Exercise requirements: The answer must be every line below that holds the word "dropdown".

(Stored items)
···
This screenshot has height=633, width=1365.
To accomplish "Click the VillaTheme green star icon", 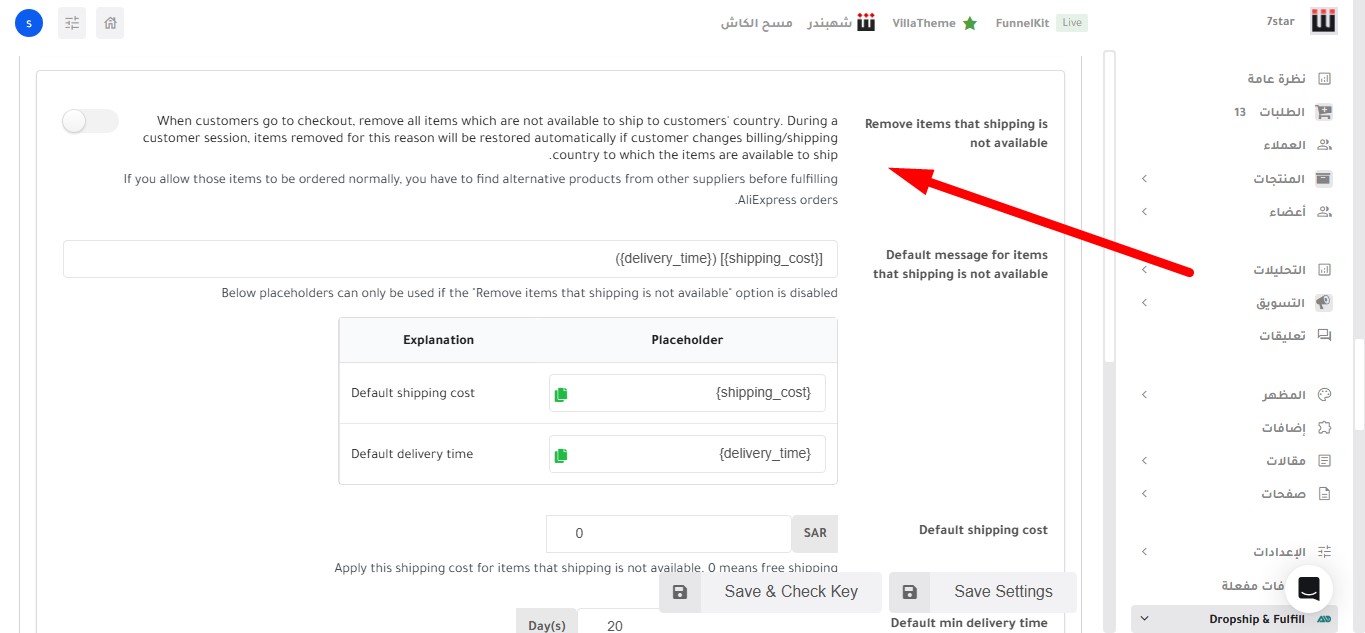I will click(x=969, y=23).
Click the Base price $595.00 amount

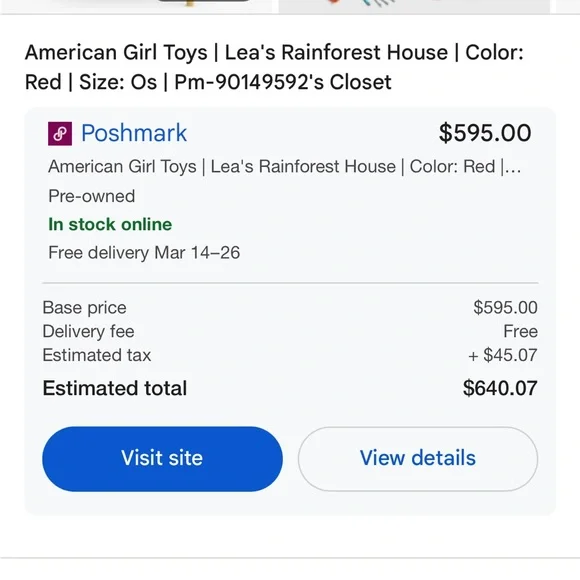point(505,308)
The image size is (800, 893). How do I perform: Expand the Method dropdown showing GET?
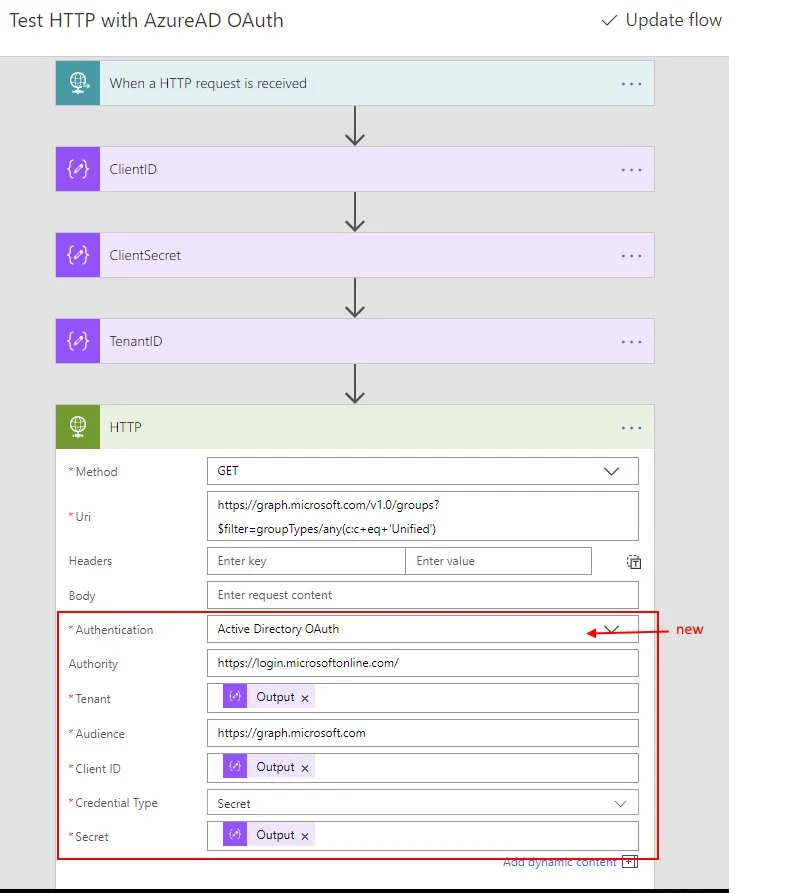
···
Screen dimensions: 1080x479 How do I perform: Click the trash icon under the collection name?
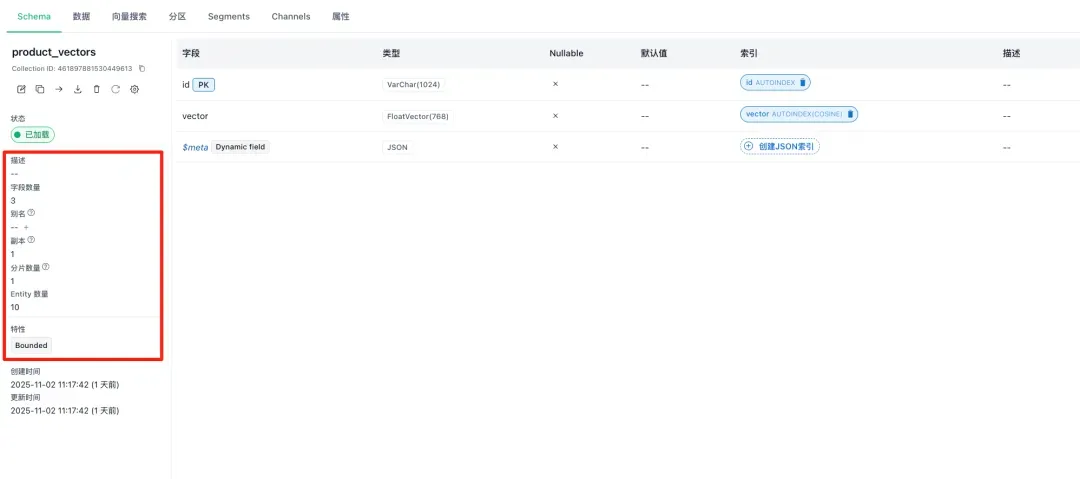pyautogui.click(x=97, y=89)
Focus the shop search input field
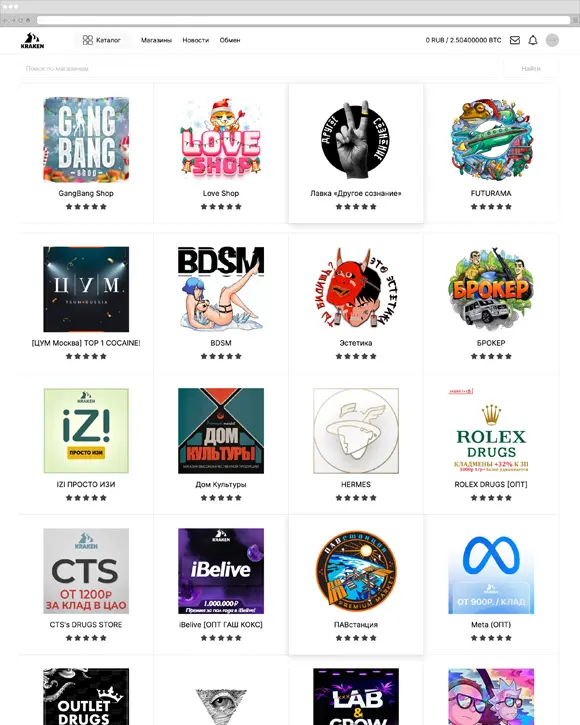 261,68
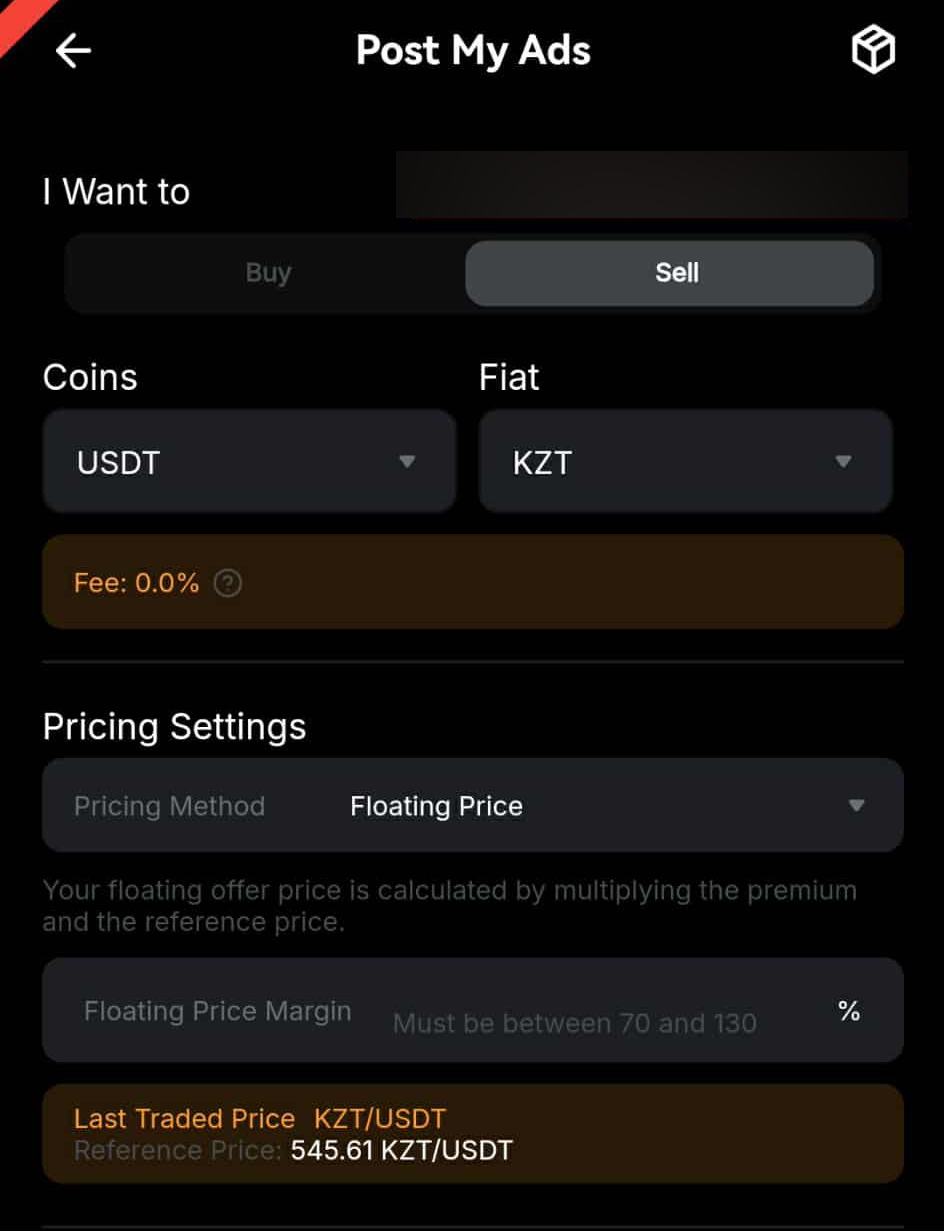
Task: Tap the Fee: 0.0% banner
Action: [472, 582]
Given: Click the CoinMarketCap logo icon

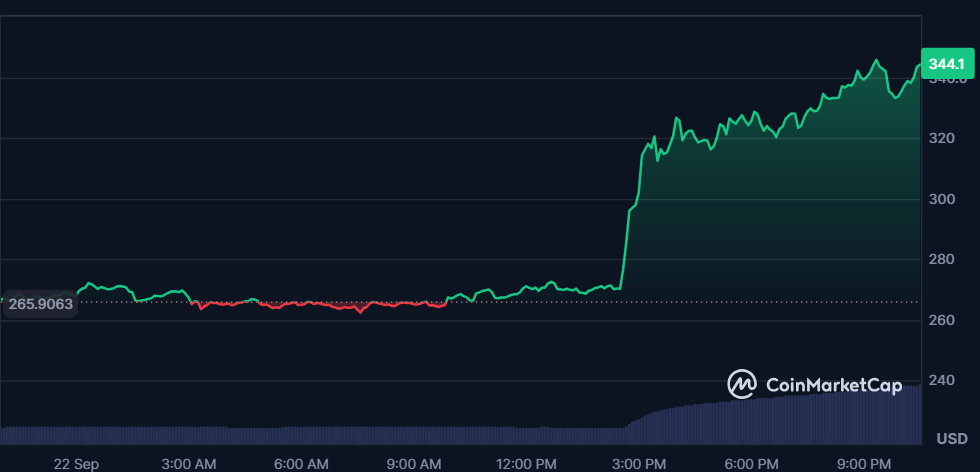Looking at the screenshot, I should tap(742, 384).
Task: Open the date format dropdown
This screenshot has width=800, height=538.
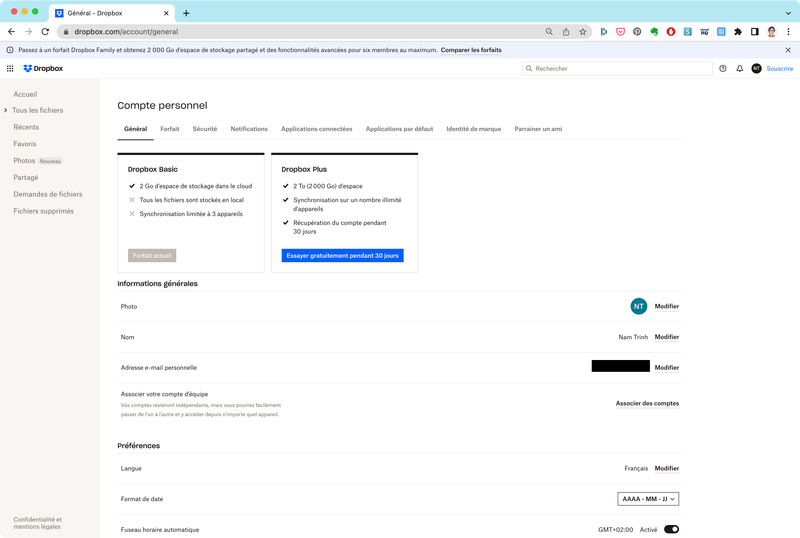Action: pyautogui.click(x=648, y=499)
···
Result:
The image size is (800, 893). How do I perform: Expand the Method dropdown showing GET?
Task: Open the date format dropdown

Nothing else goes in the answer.